* Work instruction *
From the records below, transcribe exactly the lines that begin at the line with "The width and height of the screenshot is (924, 455)." and end at the line with "has width=944, height=1048.", both included.

* Data to use *
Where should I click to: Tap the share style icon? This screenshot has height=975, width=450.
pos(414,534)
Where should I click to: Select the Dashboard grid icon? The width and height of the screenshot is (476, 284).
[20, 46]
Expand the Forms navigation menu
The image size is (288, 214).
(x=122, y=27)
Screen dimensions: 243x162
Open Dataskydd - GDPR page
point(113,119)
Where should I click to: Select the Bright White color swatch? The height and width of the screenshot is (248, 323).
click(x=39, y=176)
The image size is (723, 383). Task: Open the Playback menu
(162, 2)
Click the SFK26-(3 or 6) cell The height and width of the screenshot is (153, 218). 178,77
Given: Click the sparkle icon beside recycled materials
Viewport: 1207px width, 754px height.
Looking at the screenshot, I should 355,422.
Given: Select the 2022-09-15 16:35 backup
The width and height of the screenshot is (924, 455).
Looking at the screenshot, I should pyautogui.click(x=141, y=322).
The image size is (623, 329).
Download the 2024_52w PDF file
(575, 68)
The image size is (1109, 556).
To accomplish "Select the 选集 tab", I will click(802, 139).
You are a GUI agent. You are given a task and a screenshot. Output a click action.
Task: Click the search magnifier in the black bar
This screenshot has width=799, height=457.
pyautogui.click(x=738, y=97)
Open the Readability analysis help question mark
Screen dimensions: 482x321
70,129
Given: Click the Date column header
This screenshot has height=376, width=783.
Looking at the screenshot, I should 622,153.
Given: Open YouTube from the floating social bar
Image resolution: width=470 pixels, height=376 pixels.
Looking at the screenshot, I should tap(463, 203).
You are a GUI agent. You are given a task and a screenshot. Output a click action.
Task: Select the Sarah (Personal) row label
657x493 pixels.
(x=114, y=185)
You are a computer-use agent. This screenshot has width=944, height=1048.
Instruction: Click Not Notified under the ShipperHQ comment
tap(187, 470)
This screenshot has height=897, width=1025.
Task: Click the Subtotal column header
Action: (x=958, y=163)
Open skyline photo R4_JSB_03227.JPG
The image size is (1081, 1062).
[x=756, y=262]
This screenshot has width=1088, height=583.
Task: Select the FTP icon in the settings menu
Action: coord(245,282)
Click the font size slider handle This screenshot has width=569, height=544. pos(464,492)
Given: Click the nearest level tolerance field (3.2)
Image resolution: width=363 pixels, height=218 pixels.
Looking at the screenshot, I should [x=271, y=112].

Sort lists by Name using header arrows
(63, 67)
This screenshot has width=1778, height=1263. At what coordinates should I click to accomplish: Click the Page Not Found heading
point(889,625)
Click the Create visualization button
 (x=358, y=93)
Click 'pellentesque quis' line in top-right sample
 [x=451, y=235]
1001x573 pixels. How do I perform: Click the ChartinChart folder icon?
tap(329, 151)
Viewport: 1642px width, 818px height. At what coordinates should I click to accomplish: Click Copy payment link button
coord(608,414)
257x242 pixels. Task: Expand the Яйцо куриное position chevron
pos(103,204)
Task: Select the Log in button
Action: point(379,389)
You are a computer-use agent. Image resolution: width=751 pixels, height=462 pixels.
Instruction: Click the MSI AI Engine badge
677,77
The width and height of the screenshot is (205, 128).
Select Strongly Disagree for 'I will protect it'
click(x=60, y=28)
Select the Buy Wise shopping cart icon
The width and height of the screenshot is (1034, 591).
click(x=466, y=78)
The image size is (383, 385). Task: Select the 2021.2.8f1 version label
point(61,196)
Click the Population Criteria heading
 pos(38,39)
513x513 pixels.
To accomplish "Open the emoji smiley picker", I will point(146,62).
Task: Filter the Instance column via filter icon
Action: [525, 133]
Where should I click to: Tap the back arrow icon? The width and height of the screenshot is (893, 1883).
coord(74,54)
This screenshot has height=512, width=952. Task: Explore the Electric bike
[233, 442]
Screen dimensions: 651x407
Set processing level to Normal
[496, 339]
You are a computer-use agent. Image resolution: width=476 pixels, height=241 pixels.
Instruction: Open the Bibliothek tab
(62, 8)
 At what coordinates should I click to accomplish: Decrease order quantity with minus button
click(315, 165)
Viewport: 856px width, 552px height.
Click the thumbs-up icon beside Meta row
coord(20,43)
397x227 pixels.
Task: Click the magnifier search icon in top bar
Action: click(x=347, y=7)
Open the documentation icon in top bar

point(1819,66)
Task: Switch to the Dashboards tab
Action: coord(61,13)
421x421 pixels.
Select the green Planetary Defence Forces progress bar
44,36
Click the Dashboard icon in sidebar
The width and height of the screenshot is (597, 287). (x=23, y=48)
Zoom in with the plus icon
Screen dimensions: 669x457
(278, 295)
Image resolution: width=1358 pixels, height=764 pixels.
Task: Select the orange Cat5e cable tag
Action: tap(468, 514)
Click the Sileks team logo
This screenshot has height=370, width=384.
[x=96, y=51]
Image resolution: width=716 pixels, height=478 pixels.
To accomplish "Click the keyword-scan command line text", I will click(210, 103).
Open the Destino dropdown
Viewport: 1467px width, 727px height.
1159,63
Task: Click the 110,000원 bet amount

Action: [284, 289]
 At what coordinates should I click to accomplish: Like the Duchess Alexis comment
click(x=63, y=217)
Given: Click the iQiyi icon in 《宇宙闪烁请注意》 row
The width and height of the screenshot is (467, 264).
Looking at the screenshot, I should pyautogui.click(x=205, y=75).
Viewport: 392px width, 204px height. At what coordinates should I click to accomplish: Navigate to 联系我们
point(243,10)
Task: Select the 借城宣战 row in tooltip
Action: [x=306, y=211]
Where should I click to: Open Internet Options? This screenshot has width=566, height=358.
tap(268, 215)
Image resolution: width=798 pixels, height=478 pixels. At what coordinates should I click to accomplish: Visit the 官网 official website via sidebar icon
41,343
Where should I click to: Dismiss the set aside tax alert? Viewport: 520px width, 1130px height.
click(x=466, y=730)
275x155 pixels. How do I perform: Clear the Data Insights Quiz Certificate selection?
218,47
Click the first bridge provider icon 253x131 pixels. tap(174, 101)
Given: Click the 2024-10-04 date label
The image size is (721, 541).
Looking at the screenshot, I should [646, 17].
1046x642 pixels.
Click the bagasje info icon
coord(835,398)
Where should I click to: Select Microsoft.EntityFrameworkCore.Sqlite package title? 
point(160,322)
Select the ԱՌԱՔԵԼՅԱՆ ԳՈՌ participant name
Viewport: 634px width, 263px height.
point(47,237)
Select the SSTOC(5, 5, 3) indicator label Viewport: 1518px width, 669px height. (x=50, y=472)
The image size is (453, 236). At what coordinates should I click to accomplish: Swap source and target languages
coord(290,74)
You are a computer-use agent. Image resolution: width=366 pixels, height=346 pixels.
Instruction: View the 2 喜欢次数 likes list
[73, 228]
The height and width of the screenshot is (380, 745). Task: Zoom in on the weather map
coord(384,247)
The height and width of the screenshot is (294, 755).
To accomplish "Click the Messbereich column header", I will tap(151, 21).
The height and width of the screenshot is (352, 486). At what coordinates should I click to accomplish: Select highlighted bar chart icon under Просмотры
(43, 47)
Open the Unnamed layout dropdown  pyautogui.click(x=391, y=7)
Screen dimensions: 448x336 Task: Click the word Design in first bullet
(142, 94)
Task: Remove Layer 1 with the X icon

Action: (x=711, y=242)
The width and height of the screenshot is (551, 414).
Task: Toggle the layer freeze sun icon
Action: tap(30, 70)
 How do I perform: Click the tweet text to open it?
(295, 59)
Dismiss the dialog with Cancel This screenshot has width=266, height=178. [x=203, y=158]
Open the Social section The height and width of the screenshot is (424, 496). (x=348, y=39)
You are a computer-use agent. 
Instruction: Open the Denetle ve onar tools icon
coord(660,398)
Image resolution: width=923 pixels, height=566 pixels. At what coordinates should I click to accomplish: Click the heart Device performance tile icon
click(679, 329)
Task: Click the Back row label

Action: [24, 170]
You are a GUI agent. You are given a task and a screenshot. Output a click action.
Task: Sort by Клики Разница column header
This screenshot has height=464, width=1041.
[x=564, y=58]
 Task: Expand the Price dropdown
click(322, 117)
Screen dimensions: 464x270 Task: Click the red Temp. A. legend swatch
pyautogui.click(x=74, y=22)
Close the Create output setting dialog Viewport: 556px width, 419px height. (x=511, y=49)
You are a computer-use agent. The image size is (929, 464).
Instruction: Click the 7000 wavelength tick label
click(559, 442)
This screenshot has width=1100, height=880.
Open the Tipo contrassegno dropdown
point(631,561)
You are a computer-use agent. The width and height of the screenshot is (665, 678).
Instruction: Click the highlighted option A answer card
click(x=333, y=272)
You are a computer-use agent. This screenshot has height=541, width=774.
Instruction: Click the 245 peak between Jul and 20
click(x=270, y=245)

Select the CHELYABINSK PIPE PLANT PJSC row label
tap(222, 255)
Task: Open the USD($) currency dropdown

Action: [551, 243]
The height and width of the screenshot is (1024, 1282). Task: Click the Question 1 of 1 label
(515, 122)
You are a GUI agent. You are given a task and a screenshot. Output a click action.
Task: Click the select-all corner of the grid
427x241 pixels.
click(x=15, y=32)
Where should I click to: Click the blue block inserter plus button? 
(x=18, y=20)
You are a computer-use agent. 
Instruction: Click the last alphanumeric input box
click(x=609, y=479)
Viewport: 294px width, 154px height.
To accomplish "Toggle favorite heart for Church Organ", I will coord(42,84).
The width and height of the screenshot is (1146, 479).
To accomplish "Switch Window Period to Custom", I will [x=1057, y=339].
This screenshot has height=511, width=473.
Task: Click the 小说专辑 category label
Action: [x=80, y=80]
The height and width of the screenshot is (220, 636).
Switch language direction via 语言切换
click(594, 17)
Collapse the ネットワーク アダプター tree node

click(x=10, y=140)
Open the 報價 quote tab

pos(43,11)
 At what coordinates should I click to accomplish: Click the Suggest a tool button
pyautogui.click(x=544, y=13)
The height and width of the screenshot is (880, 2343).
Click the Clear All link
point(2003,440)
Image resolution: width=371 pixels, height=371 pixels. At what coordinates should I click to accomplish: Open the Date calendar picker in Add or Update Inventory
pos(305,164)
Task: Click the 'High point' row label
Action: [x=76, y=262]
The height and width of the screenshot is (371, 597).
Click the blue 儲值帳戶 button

* Result for this task *
The width and height of the screenshot is (924, 455).
Looking at the screenshot, I should pyautogui.click(x=141, y=322).
The image size is (623, 329).
Download the 2024_52w PDF file
(575, 68)
The image size is (1109, 556).
To accomplish "Select the 选集 tab", I will click(802, 139).
You are a GUI agent. You are given a task and a screenshot. Output a click action.
Task: Click the search magnifier in the black bar
This screenshot has width=799, height=457.
pyautogui.click(x=738, y=97)
Open the Readability analysis help question mark
Screen dimensions: 482x321
70,129
Given: Click the Date column header
This screenshot has height=376, width=783.
Looking at the screenshot, I should 622,153.
Given: Open YouTube from the floating social bar
Image resolution: width=470 pixels, height=376 pixels.
Looking at the screenshot, I should tap(463, 203).
You are a GUI agent. You are given a task and a screenshot. Output a click action.
Task: Select the Sarah (Personal) row label
657x493 pixels.
(x=114, y=185)
You are a computer-use agent. This screenshot has width=944, height=1048.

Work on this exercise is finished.